Work to complete:
Repeat everything from the line containing "You are a GUI" down to the line containing "Looking at the", both of those lines included, and leave the pictures out of your answer.

Recorded information:
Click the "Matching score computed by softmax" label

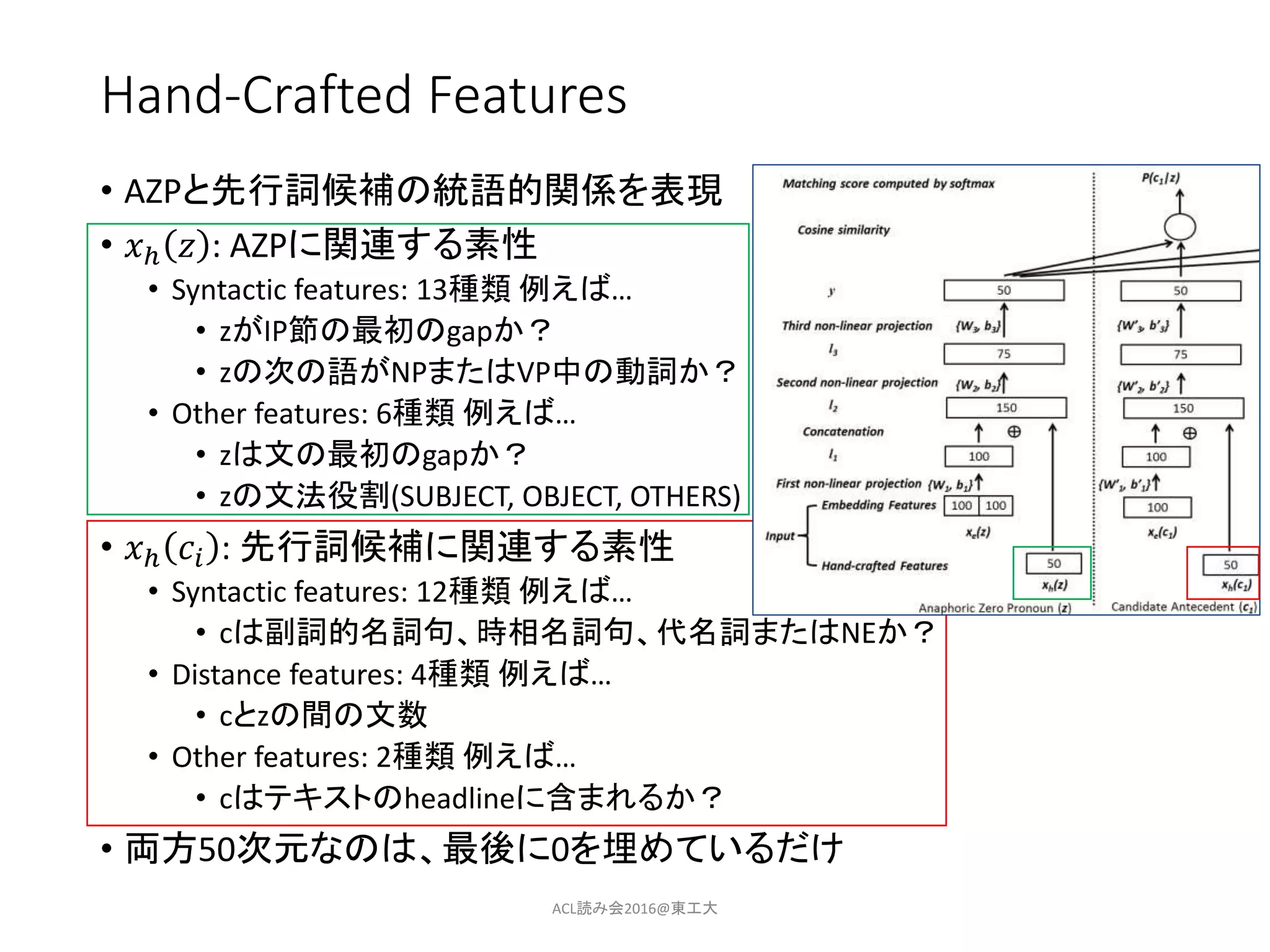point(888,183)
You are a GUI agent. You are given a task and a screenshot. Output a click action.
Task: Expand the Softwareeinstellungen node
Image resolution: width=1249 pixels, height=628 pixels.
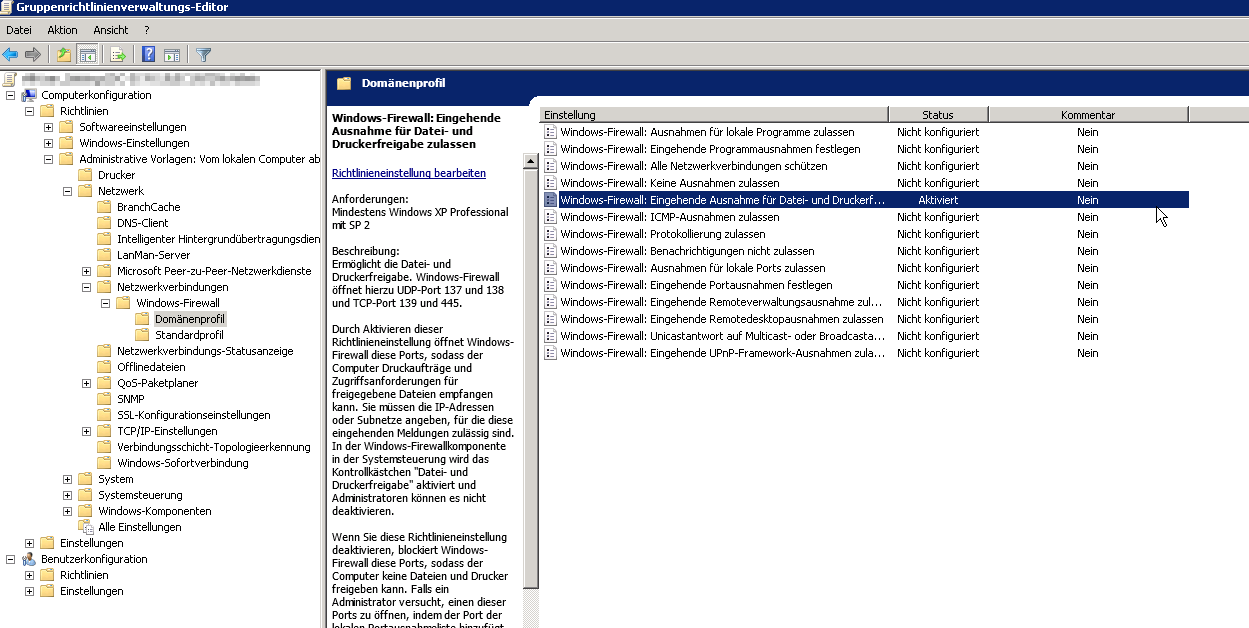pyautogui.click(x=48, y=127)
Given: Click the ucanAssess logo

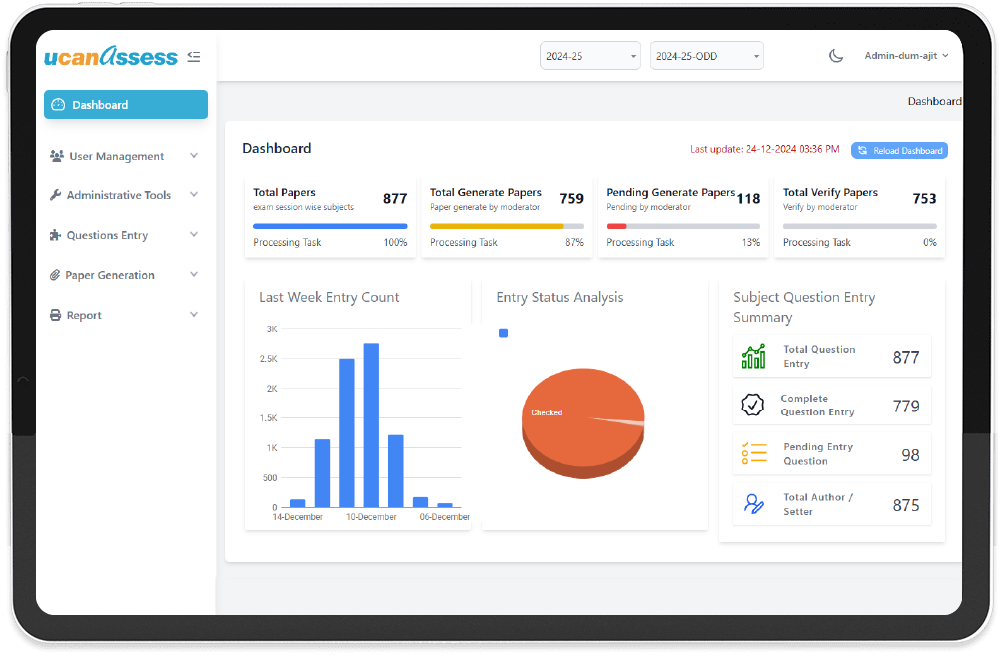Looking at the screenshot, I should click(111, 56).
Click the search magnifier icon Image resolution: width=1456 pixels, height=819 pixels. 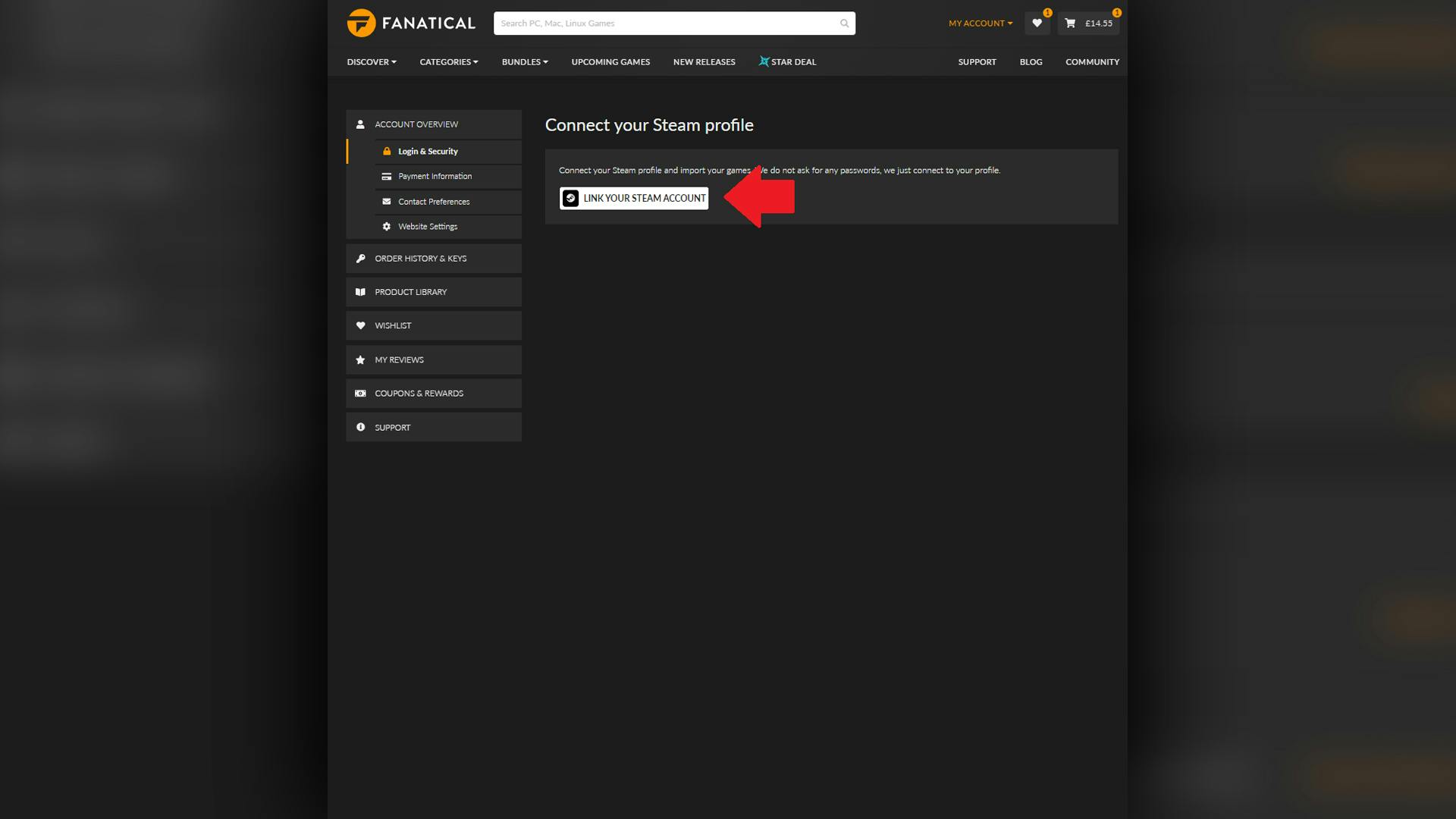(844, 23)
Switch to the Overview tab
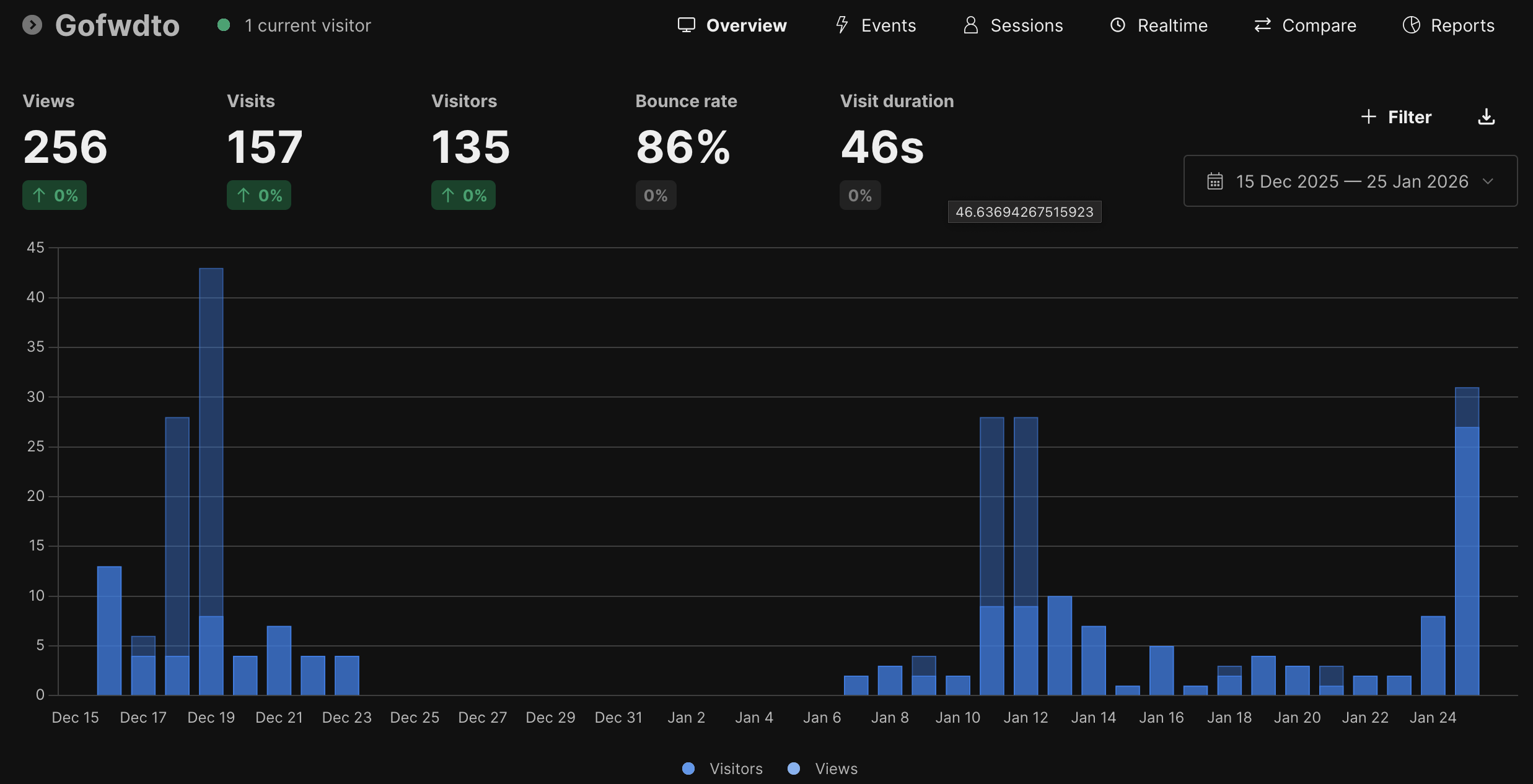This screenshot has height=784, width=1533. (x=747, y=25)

Exercise output:
You are a GUI agent. You are given a task and a screenshot. Output a click action.
Task: Expand the Softwareeinstellungen node
Image resolution: width=1249 pixels, height=628 pixels.
pyautogui.click(x=48, y=127)
Given: Click the ucanAssess logo

Looking at the screenshot, I should click(111, 56).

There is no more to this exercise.